Il nefando giorno di San Valentino è tornato a incombere con il suo meschino sfruttamento commerciale del più nobile dei sentimenti e con l’umiliazione istituzionalizzata delle persone sole. Nel caso non appassionasse nemmeno voi, potrebbe interessarvi scoprire le origini decisamente zozze di questa celebrazione.
La festa di San Valentino così come la conosciamo oggi è un’invenzione cristiana del 496, quando papa Gelasio I pensò bene che l’anniversario della lapidazione e decapitazione del vescovo di Terni avvenuta nel 273 fosse un perfetto simbolo di amore romantico. A sua discolpa va ammesso che il decreto con cui venne istituita la festività non nominava affatto il santo: le varie leggende sui presunti “miracoli d’amore” attribuiti a Valentino si sono diffuse solo secoli dopo. Il 14 febbraio in origine era solo la celebrazione della fertilità e della purezza di Maria – con molta enfasi sul secondo aspetto.

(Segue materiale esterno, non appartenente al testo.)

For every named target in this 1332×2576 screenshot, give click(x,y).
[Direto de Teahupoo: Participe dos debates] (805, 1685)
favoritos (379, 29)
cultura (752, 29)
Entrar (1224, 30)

Il motivo dell’editto papale fu in effetti dare un taglio all’ultimo rito pagano rimasto a Roma: i lupercalia. Questi erano un evento annuale nato nel IV secolo a.C. per venerare e placare Fauno Luperco, il dio primordiale dei lupi. Di media, nel Lazio il 15 febbraio è infatti il giorno più freddo dell’anno e quello in cui era più probabile che le belve affamate scendessero verso i villaggi a nutrirsi delle pecore, capre (e dei figli) dei contadini: avere Luperco dalla propria parte dava una speranza che potessero sopravvivere un altro anno.
Trattandosi però di una delle molte manifestazioni di Fauno, tuttavia, questa era anche la divinità del sesso della fertilità – che è anche appropriato, considerato che nella seconda metà di febbraio comincia la stagione degli accoppiamenti per gli uccelli e si vedono i primi timidi segni di fioritura. E come si onora un dio della fertilità? Esatto.
Qui comincia la parte sconcia che di solito viene omessa dai libri di storia. Secondo Ovidio i lupercali nacquero durante un periodo di prolungata frigidità delle prime donne di Roma. Quando i cittadini si riunirono a pregare la dea Giunone in cerca di una soluzione, questa rispose che per tornare fertili le donne sarebbero dovute essere penetrate da un caprone sacro. Un augure assai diplomatico si affrettò però a spiegare che il vero significato fosse di sacrificare una capra, tagliarne la pelle a strisce, usarle per farne una frusta e fustigare le donne sulla schiena. Come no.
Dee dislessiche a parte, alla fine il rito prese la forma di un certo numero di uomini “posseduti” col volto coperto di sangue e terra, che correvano attorno al colle Palatino impugnando scudisci ancora sanguinanti. Le donne «offrivano loro il ventre» (spoiler: non stiamo parlando di ombelichi) con grande gioia perché venisse frustato e benedetto con una gravidanza divina – benché successivamente si limitassero a farsi colpire sul dorso delle mani. In ogni caso, come potete constatare dalla foto di una ricostruzione moderna che vedete qui sopra, la cosa non aveva un’aria particolarmente cristiana; da qui la decisione del papa di sostituirla con una manifestazione un po’ più soft.
La lezione è finita: ora andate pure a comprare i vostri cioccolatini a forma di cuore.